Available data =
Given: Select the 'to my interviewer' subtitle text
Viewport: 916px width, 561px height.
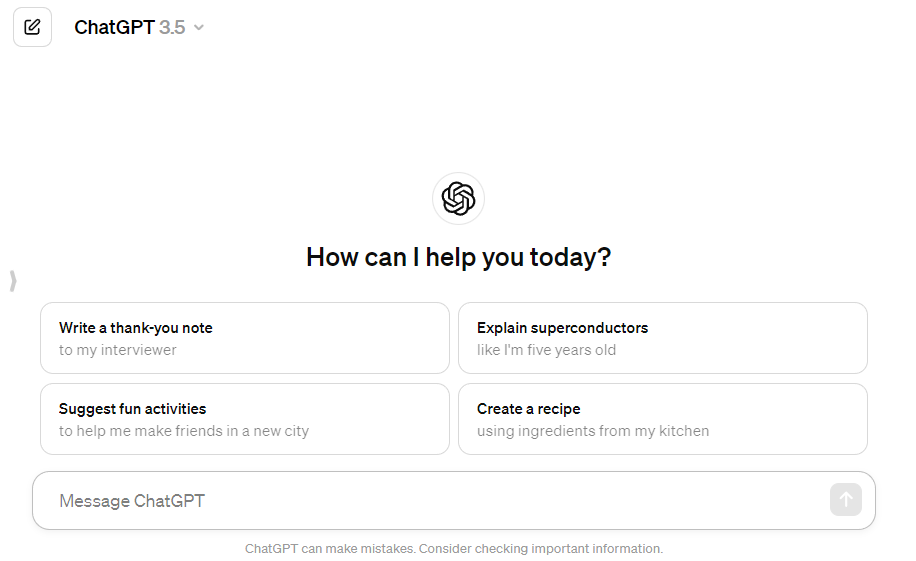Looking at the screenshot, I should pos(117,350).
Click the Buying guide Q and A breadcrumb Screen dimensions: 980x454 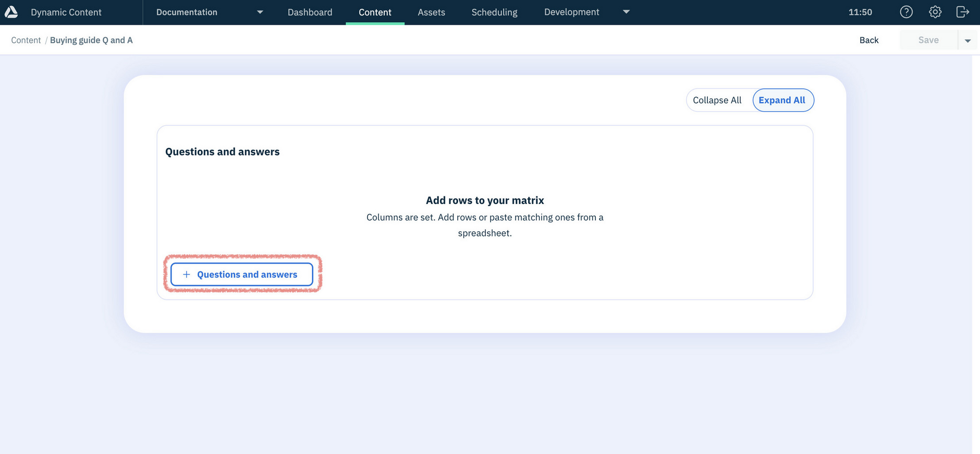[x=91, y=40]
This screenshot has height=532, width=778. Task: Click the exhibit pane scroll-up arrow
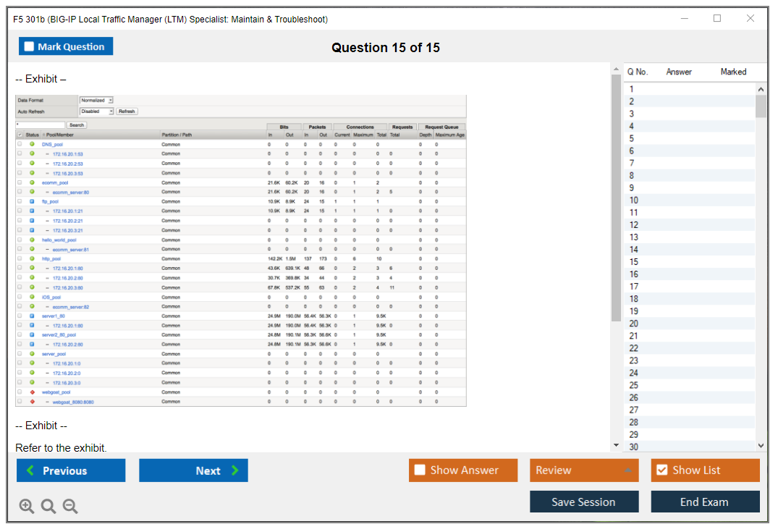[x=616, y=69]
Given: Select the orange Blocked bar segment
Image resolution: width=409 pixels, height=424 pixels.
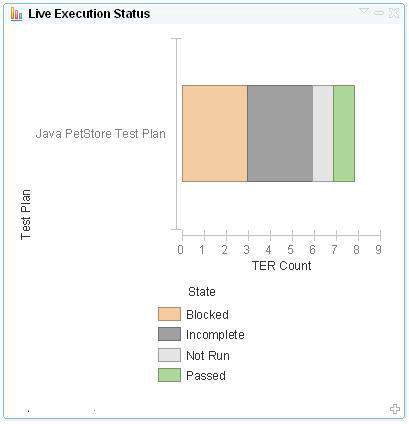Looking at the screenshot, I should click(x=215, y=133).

Exercise description = For every line above that includes the word "Select", return the line.

Solution for this task =
Given: Select the 'to my interviewer' subtitle text
Given: Select the orange Blocked bar segment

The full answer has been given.